▶ _What this task involves_:
The records below should be copied in full, exactly as shown.

(Stored data entries)
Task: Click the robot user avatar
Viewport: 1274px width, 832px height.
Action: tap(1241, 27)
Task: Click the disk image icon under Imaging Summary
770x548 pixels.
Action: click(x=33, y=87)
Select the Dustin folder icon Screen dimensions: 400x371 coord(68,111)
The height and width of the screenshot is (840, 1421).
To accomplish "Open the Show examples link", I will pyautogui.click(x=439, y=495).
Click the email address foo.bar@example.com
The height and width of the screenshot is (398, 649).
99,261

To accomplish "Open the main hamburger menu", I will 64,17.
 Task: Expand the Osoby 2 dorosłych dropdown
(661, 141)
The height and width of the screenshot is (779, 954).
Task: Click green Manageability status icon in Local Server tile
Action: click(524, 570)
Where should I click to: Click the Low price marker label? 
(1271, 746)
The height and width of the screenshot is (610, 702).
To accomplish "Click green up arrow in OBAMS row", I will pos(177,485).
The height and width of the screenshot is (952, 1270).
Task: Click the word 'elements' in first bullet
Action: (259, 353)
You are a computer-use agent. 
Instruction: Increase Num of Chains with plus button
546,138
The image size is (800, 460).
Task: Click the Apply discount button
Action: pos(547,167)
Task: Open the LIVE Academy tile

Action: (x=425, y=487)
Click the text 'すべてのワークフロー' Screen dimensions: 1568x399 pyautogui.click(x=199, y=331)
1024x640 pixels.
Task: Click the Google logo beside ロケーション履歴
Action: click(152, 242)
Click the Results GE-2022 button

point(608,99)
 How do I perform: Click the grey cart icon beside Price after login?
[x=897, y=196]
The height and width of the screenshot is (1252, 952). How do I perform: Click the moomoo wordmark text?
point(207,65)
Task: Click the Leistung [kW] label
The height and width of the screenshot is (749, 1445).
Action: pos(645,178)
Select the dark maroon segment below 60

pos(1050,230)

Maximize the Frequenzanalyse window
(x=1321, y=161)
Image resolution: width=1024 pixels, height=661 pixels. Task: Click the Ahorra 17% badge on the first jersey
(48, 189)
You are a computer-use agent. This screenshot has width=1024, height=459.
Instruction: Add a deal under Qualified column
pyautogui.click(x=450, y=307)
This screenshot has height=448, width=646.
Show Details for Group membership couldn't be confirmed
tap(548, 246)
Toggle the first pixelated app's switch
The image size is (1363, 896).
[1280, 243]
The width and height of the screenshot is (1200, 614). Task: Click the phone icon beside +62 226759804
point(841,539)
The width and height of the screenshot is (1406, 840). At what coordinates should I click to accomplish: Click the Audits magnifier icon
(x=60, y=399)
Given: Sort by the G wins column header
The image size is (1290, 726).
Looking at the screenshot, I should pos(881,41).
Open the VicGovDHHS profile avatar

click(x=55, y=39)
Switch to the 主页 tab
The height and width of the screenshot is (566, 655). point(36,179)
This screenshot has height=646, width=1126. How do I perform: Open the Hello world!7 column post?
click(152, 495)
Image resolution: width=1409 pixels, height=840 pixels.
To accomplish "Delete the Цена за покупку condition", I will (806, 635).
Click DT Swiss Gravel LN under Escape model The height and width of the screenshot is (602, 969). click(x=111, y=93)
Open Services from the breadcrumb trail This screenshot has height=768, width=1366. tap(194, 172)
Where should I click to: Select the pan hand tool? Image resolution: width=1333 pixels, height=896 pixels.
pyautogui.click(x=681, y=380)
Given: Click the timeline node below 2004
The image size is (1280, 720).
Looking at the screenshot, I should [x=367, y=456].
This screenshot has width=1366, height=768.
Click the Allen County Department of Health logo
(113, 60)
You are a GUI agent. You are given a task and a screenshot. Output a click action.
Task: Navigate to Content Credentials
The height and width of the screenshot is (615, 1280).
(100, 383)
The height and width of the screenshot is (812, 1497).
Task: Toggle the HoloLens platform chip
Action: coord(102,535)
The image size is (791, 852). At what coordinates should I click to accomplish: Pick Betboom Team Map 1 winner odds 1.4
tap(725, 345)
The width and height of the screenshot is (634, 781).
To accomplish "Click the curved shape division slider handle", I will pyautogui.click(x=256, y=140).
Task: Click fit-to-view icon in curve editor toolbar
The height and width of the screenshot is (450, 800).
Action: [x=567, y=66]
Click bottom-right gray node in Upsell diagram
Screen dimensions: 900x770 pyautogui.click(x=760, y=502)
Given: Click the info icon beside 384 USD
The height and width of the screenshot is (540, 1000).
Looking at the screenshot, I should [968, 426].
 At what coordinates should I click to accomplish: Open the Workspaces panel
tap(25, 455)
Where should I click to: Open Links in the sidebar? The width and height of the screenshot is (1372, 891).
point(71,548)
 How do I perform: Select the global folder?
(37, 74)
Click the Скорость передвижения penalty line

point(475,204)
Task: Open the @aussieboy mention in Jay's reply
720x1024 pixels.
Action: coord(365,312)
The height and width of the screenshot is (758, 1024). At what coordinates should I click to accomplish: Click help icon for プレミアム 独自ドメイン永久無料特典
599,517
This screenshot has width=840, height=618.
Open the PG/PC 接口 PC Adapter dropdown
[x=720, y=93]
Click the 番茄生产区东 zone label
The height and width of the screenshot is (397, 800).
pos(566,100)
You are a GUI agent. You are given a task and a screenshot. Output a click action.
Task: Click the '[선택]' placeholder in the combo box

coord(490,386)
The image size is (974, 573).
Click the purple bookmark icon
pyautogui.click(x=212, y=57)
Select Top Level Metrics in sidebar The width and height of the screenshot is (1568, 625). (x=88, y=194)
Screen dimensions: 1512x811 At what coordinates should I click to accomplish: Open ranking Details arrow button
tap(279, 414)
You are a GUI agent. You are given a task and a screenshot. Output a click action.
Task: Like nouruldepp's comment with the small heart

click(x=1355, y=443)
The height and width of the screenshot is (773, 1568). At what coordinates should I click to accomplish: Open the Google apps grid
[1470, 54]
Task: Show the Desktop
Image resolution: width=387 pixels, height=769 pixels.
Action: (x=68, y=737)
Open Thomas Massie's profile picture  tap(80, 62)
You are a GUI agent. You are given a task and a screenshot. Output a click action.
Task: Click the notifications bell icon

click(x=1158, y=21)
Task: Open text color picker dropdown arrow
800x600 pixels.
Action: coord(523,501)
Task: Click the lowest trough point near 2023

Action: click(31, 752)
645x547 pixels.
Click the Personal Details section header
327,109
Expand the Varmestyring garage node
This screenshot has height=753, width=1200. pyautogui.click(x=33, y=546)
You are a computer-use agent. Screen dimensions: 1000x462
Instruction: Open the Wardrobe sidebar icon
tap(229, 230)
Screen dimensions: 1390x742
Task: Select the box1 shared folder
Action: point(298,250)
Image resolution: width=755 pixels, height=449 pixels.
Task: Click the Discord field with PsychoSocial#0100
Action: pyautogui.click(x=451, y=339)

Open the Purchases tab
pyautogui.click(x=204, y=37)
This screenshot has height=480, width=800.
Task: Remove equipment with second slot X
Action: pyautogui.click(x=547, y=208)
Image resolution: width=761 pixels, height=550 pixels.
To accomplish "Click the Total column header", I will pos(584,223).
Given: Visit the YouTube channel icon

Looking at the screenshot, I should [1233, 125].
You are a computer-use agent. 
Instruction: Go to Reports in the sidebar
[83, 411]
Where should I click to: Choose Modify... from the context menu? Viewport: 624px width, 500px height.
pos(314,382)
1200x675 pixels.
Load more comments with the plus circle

▶ _Finished exercise_:
Task: Click the robot user avatar
Viewport: 1274px width, 832px height.
Action: tap(1241, 27)
Task: Click the disk image icon under Imaging Summary
770x548 pixels.
Action: click(x=33, y=87)
Select the Dustin folder icon Screen dimensions: 400x371 coord(68,111)
The height and width of the screenshot is (840, 1421).
To accomplish "Open the Show examples link", I will pyautogui.click(x=439, y=495).
Click the email address foo.bar@example.com
The height and width of the screenshot is (398, 649).
99,261

To accomplish "Open the main hamburger menu", I will 64,17.
 Task: Expand the Osoby 2 dorosłych dropdown
(661, 141)
The height and width of the screenshot is (779, 954).
Task: Click green Manageability status icon in Local Server tile
Action: click(524, 570)
Where should I click to: Click the Low price marker label? 
(1271, 746)
The height and width of the screenshot is (610, 702).
To accomplish "Click green up arrow in OBAMS row", I will pos(177,485).
The height and width of the screenshot is (952, 1270).
Task: Click the word 'elements' in first bullet
Action: (259, 353)
You are a computer-use agent. 
Instruction: Increase Num of Chains with plus button
546,138
The image size is (800, 460).
Task: Click the Apply discount button
Action: pos(547,167)
Task: Open the LIVE Academy tile

Action: (x=425, y=487)
Click the text 'すべてのワークフロー' Screen dimensions: 1568x399 pyautogui.click(x=199, y=331)
1024x640 pixels.
Task: Click the Google logo beside ロケーション履歴
Action: click(152, 242)
Click the Results GE-2022 button

point(608,99)
 How do I perform: Click the grey cart icon beside Price after login?
[x=897, y=196]
The height and width of the screenshot is (1252, 952). How do I perform: Click the moomoo wordmark text?
point(207,65)
Task: Click the Leistung [kW] label
The height and width of the screenshot is (749, 1445).
Action: pos(645,178)
Select the dark maroon segment below 60

pos(1050,230)

Maximize the Frequenzanalyse window
(x=1321, y=161)
Image resolution: width=1024 pixels, height=661 pixels. Task: Click the Ahorra 17% badge on the first jersey
(48, 189)
You are a computer-use agent. This screenshot has width=1024, height=459.
Instruction: Add a deal under Qualified column
pyautogui.click(x=450, y=307)
This screenshot has height=448, width=646.
Show Details for Group membership couldn't be confirmed
tap(548, 246)
Toggle the first pixelated app's switch
The image size is (1363, 896).
[1280, 243]
The width and height of the screenshot is (1200, 614). Task: Click the phone icon beside +62 226759804
point(841,539)
The width and height of the screenshot is (1406, 840). At what coordinates should I click to accomplish: Click the Audits magnifier icon
(x=60, y=399)
Given: Sort by the G wins column header
The image size is (1290, 726).
Looking at the screenshot, I should pos(881,41).
Open the VicGovDHHS profile avatar

click(x=55, y=39)
Switch to the 主页 tab
The height and width of the screenshot is (566, 655). point(36,179)
This screenshot has height=646, width=1126. How do I perform: Open the Hello world!7 column post?
click(152, 495)
Image resolution: width=1409 pixels, height=840 pixels.
To accomplish "Delete the Цена за покупку condition", I will (806, 635).
Click DT Swiss Gravel LN under Escape model The height and width of the screenshot is (602, 969). click(x=111, y=93)
Open Services from the breadcrumb trail This screenshot has height=768, width=1366. tap(194, 172)
Where should I click to: Select the pan hand tool? Image resolution: width=1333 pixels, height=896 pixels.
pyautogui.click(x=681, y=380)
Given: Click the timeline node below 2004
The image size is (1280, 720).
Looking at the screenshot, I should [x=367, y=456].
This screenshot has width=1366, height=768.
Click the Allen County Department of Health logo
(113, 60)
You are a GUI agent. You are given a task and a screenshot. Output a click action.
Task: Navigate to Content Credentials
The height and width of the screenshot is (615, 1280).
(100, 383)
The height and width of the screenshot is (812, 1497).
Task: Toggle the HoloLens platform chip
Action: coord(102,535)
The image size is (791, 852). At what coordinates should I click to accomplish: Pick Betboom Team Map 1 winner odds 1.4
tap(725, 345)
The width and height of the screenshot is (634, 781).
To accomplish "Click the curved shape division slider handle", I will pyautogui.click(x=256, y=140).
Task: Click fit-to-view icon in curve editor toolbar
The height and width of the screenshot is (450, 800).
Action: [x=567, y=66]
Click bottom-right gray node in Upsell diagram
Screen dimensions: 900x770 pyautogui.click(x=760, y=502)
Given: Click the info icon beside 384 USD
The height and width of the screenshot is (540, 1000).
Looking at the screenshot, I should [968, 426].
 At what coordinates should I click to accomplish: Open the Workspaces panel
tap(25, 455)
Where should I click to: Open Links in the sidebar? The width and height of the screenshot is (1372, 891).
point(71,548)
 How do I perform: Select the global folder?
(37, 74)
Click the Скорость передвижения penalty line

point(475,204)
Task: Open the @aussieboy mention in Jay's reply
720x1024 pixels.
Action: coord(365,312)
The height and width of the screenshot is (758, 1024). At what coordinates should I click to accomplish: Click help icon for プレミアム 独自ドメイン永久無料特典
599,517
This screenshot has width=840, height=618.
Open the PG/PC 接口 PC Adapter dropdown
[x=720, y=93]
Click the 番茄生产区东 zone label
The height and width of the screenshot is (397, 800).
pos(566,100)
You are a GUI agent. You are given a task and a screenshot. Output a click action.
Task: Click the '[선택]' placeholder in the combo box

coord(490,386)
The image size is (974, 573).
Click the purple bookmark icon
pyautogui.click(x=212, y=57)
Select Top Level Metrics in sidebar The width and height of the screenshot is (1568, 625). (x=88, y=194)
Screen dimensions: 1512x811 At what coordinates should I click to accomplish: Open ranking Details arrow button
tap(279, 414)
You are a GUI agent. You are given a task and a screenshot. Output a click action.
Task: Like nouruldepp's comment with the small heart

click(x=1355, y=443)
The height and width of the screenshot is (773, 1568). At what coordinates should I click to accomplish: Open the Google apps grid
[1470, 54]
Task: Show the Desktop
Image resolution: width=387 pixels, height=769 pixels.
Action: (x=68, y=737)
Open Thomas Massie's profile picture  tap(80, 62)
You are a GUI agent. You are given a task and a screenshot. Output a click action.
Task: Click the notifications bell icon

click(x=1158, y=21)
Task: Open text color picker dropdown arrow
800x600 pixels.
Action: coord(523,501)
Task: Click the lowest trough point near 2023

Action: click(31, 752)
645x547 pixels.
Click the Personal Details section header
327,109
Expand the Varmestyring garage node
This screenshot has height=753, width=1200. pyautogui.click(x=33, y=546)
You are a computer-use agent. Screen dimensions: 1000x462
Instruction: Open the Wardrobe sidebar icon
tap(229, 230)
Screen dimensions: 1390x742
Task: Select the box1 shared folder
Action: point(298,250)
Image resolution: width=755 pixels, height=449 pixels.
Task: Click the Discord field with PsychoSocial#0100
Action: pyautogui.click(x=451, y=339)

Open the Purchases tab
pyautogui.click(x=204, y=37)
This screenshot has height=480, width=800.
Task: Remove equipment with second slot X
Action: pyautogui.click(x=547, y=208)
Image resolution: width=761 pixels, height=550 pixels.
To accomplish "Click the Total column header", I will pos(584,223).
Given: Visit the YouTube channel icon

Looking at the screenshot, I should [1233, 125].
You are a computer-use agent. 
Instruction: Go to Reports in the sidebar
[83, 411]
Where should I click to: Choose Modify... from the context menu? Viewport: 624px width, 500px height.
pos(314,382)
1200x675 pixels.
Load more comments with the plus circle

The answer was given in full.